And off I careered towards the horizon.
The problem is, though (and you’d have thought I was lucid enough to see this beforehand) there isn’t a single fixed “solution” to your health. You don’t just arrive at a point and say “right, I’m fixed, the end”. I was foolish.
And in my complacency, I let life happen (so sue me); work travel, fun travel, parties and general fun ensued, messing with my tight workout schedule and strict diet, and I put on some weight. YES, YOU READ THAT CORRECTLY. THE GIRL WHO SOLVED HEALTH PUT ON WEIGHT. The irony, the arrogance. I know, I’m shocked too.
And do you know what I did reader? I was really calm, had a word with myself, and lost the weight again, and all was well.
Lol, just joking, I’m a human too.
I had a freakout of epic proportions and intuitively started being horrible to myself again (which I’m actually pretty good at btw). This eventually eroded my self-confidence and lead me to put on even more weight. Good job, Rose, bravo. All the while dealing out advice to followers on Instagram (and anyone who would listen), keen to know how I’d lost the weight, and helping them to make better decisions in their lives. I know, you couldn’t write this sh*t.
Anyway, as it turns out, this health malarky isn’t something you can just “solve”. No, it’s a long game; an until-death-do-us-part commitment that will fluctuate as life peaks and troughs, swerves and spins. And the only thing you can really control is how you react to these changes of course.
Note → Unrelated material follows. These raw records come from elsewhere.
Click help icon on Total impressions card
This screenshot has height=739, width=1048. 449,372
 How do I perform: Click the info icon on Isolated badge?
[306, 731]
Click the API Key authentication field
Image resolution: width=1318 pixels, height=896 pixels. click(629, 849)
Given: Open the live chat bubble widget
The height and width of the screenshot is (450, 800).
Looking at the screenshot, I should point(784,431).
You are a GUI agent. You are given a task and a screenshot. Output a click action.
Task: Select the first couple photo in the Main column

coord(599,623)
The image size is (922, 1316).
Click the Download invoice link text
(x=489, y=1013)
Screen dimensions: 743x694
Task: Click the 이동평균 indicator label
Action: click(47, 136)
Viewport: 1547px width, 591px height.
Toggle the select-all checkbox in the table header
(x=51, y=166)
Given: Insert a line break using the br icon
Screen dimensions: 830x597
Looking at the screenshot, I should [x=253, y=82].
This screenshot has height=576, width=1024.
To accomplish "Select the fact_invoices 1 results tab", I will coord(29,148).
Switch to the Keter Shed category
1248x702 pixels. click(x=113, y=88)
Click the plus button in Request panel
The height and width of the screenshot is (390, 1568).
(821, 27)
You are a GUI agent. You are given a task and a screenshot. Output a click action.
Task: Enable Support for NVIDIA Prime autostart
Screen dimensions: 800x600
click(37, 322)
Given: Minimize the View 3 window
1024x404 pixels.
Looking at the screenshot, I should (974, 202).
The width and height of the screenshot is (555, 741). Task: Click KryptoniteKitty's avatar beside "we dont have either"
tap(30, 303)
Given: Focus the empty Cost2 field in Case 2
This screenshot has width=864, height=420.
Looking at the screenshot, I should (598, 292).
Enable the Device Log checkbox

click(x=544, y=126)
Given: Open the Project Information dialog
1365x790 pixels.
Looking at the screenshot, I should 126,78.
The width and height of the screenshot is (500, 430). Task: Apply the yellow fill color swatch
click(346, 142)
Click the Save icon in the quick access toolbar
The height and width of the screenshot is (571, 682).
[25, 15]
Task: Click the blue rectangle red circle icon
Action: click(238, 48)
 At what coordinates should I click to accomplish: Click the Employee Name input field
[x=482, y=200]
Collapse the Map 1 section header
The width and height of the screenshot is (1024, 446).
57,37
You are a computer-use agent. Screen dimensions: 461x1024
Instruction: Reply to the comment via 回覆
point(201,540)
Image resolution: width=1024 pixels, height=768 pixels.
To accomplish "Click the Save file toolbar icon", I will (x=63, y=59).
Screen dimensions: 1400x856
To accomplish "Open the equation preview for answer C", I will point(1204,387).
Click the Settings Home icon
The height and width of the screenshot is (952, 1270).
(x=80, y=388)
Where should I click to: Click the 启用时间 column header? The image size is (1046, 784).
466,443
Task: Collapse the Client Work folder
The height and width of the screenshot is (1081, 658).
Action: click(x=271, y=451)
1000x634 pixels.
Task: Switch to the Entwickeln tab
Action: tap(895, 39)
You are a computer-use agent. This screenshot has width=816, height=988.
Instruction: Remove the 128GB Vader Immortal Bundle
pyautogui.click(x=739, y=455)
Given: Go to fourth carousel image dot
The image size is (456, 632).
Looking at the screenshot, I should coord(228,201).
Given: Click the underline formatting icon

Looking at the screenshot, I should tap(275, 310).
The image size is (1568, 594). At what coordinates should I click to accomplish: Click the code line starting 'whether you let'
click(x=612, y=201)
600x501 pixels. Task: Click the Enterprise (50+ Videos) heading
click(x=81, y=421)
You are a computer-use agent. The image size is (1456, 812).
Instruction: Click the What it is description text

The point is, lads, that relapses happen, and they don’t define us. In fact, the way that we deal with them gives us an opportunity to demonstrate how far we’ve come. And the emotional interaction between weight and worth is a tricky one and it’s not our fault—it requires continuous monitoring, and self-compassion and love by the bucket load. But I am determined to get back on top of it; to be nicer to myself, to look after myself and to feel more in control. And because I want to, I know will—that’s how it works.
So I guess what I’m trying to say chaps is that I AM BACK. I wish I could say it was by popular demand, but it is an ego trip at best. Either way, here I am again, for all the unsolicited advice your heart desires, and if any of you are kind enough to read then I am eternally grateful.